**Task requirements:** From the line that contains "Where should I" to the end of the entries, copy each line exactly, though the pictures stay out.
::: Material for this exercise :::
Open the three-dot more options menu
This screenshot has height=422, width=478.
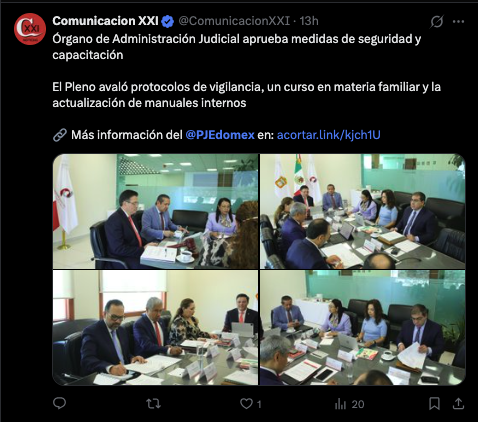click(458, 22)
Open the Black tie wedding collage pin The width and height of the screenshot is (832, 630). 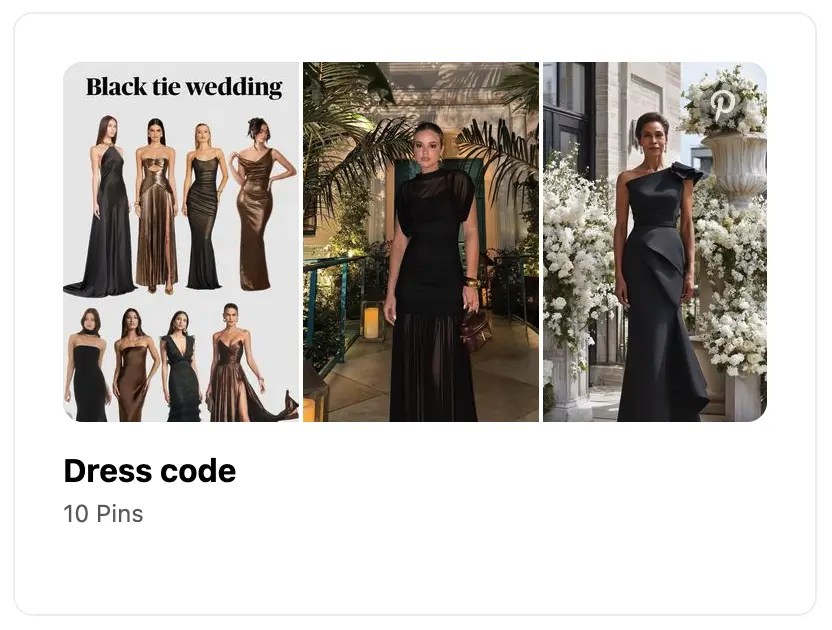(x=181, y=242)
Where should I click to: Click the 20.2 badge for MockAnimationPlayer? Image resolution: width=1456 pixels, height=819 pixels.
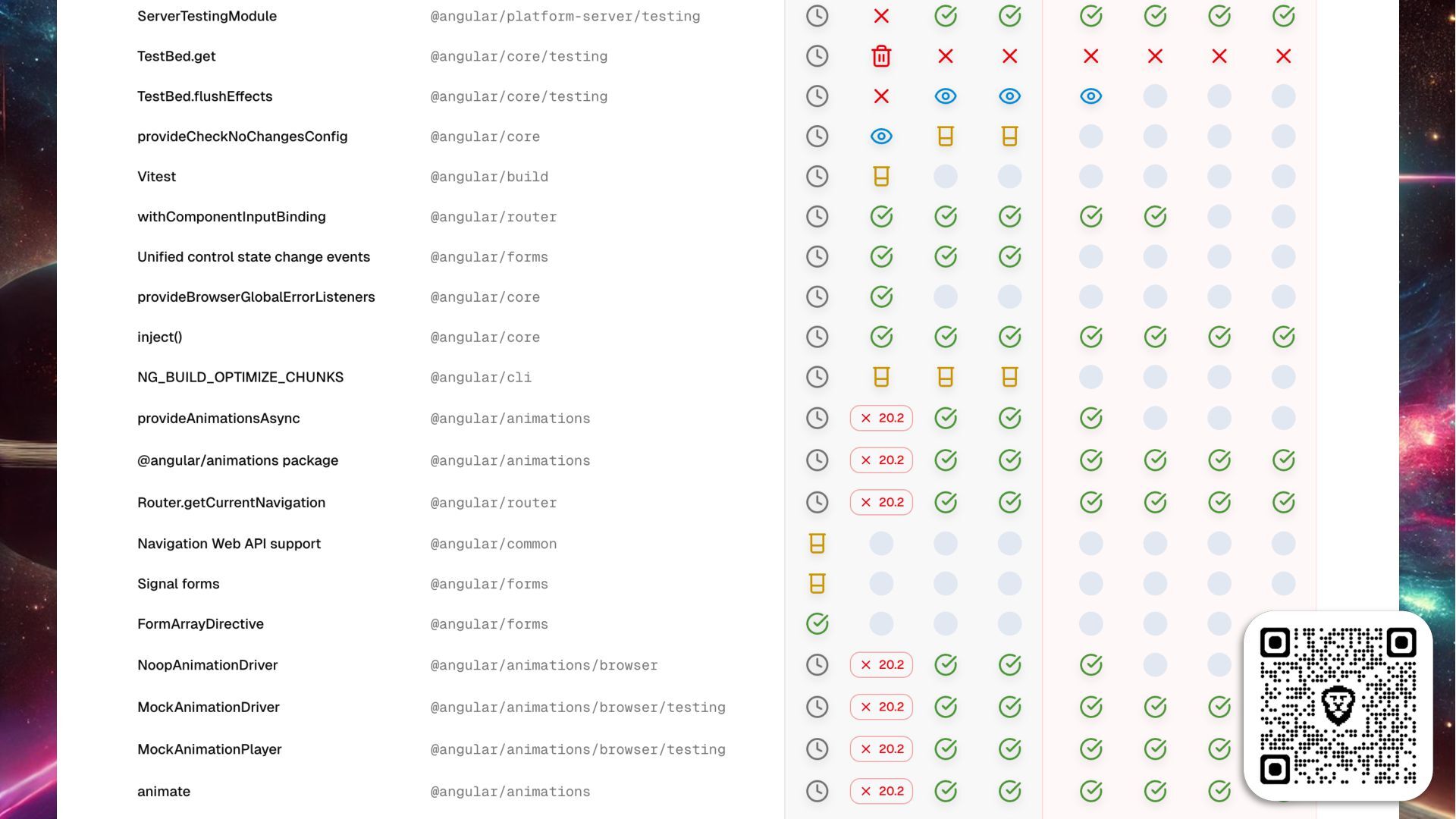pyautogui.click(x=881, y=749)
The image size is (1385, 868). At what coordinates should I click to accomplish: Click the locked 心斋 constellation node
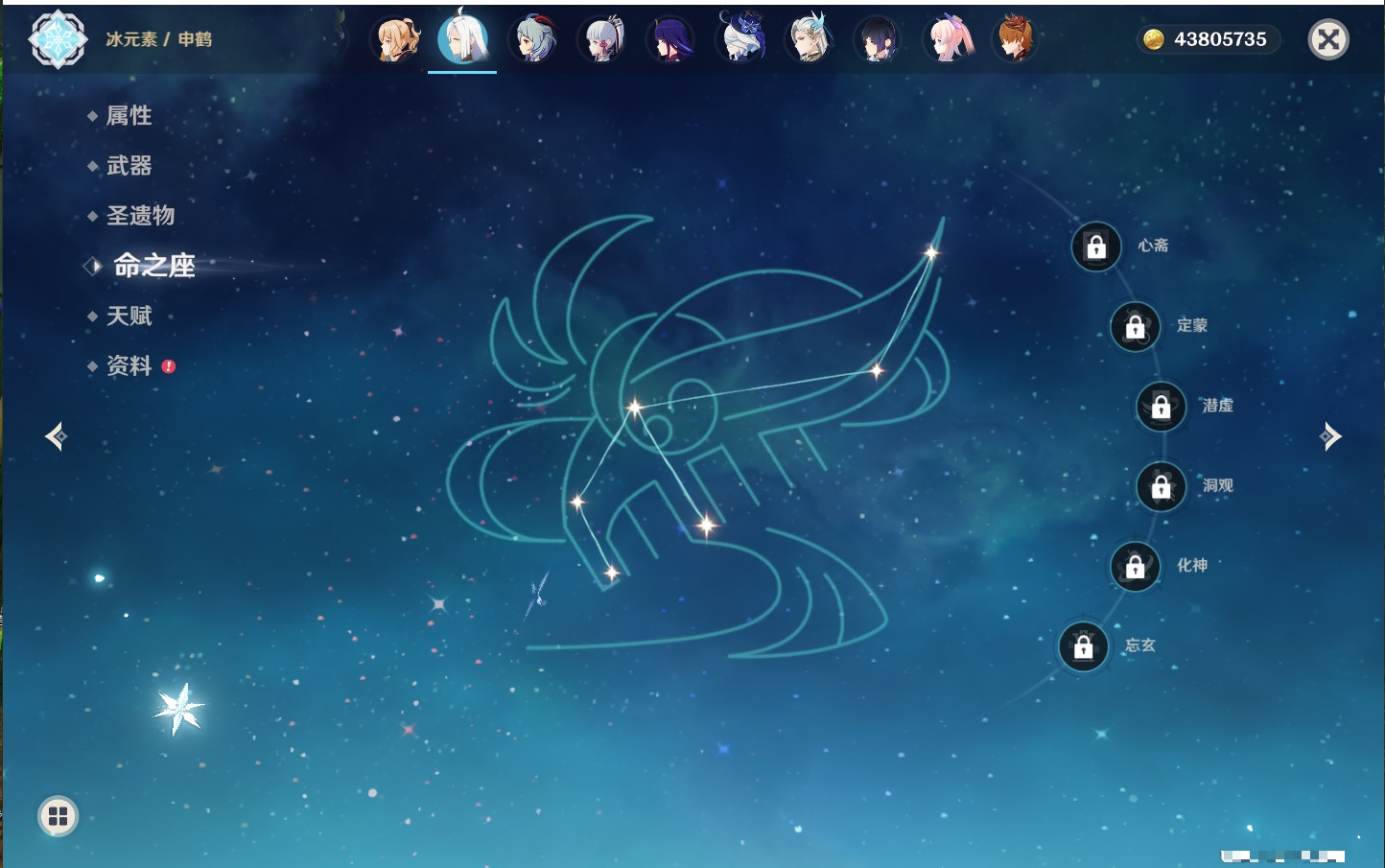(1096, 247)
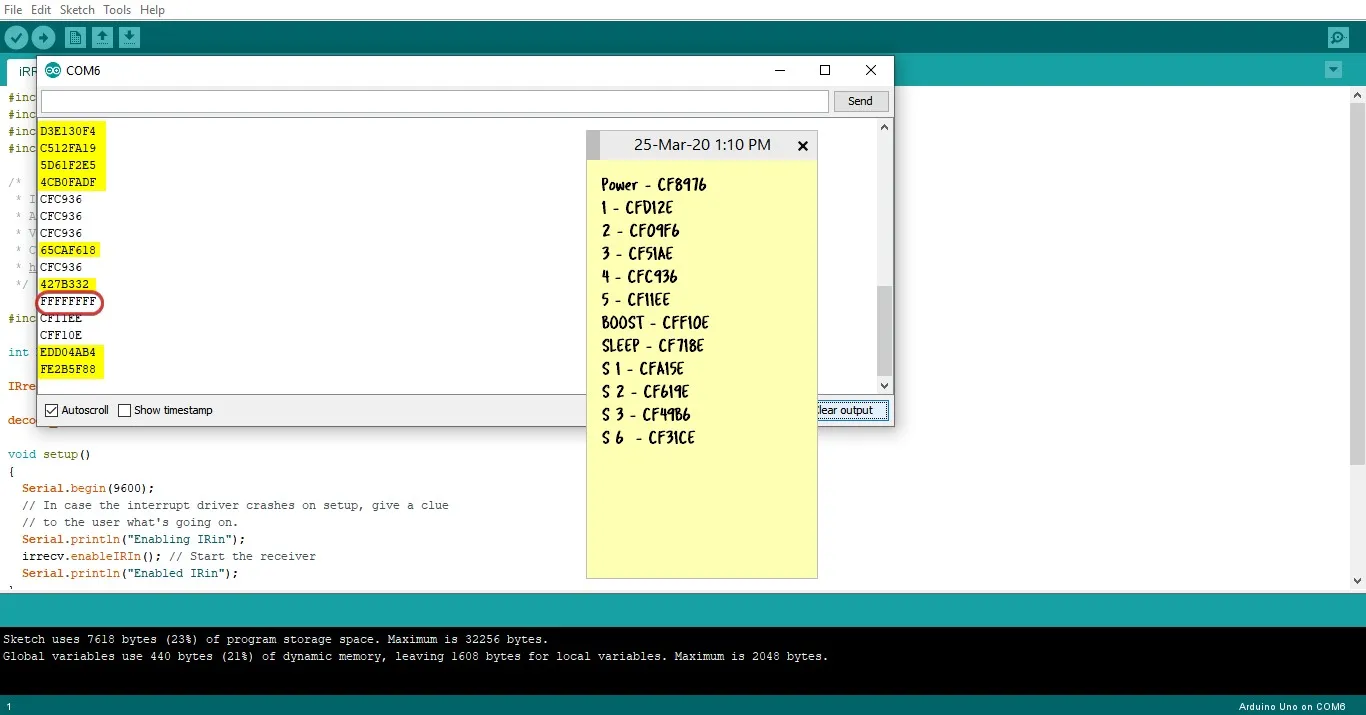The width and height of the screenshot is (1366, 715).
Task: Click the Clear output button
Action: 846,410
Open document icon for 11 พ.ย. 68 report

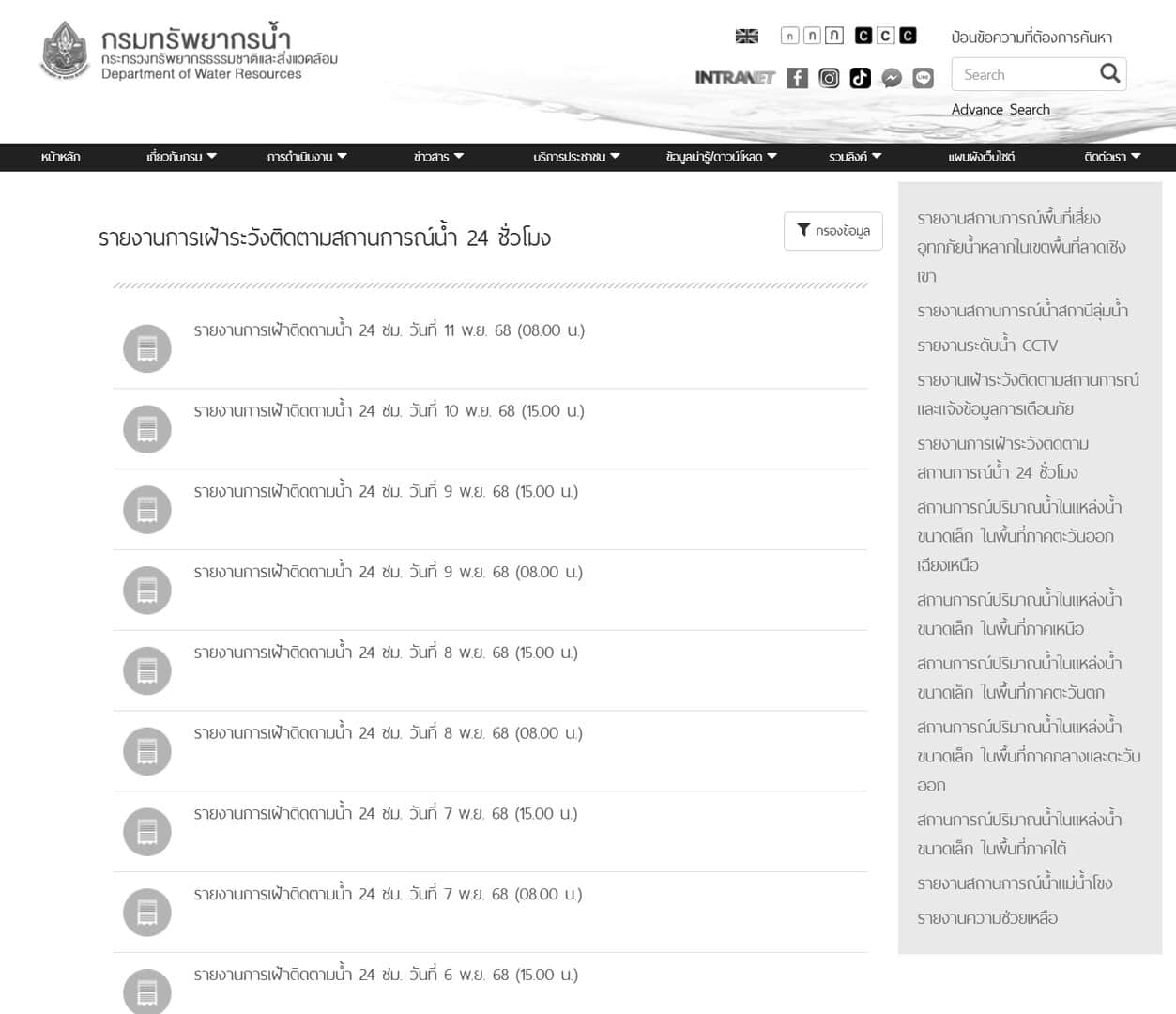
:::
**Answer section:**
Where should I click to: Click the 20.2 badge for MockAnimationPlayer? Image resolution: width=1456 pixels, height=819 pixels.
pyautogui.click(x=881, y=749)
The image size is (1385, 868). At what coordinates should I click to accomplish: Click the locked 心斋 constellation node
(1096, 247)
The width and height of the screenshot is (1366, 715).
Task: Click the Clear output button
Action: 846,410
Open document icon for 11 พ.ย. 68 report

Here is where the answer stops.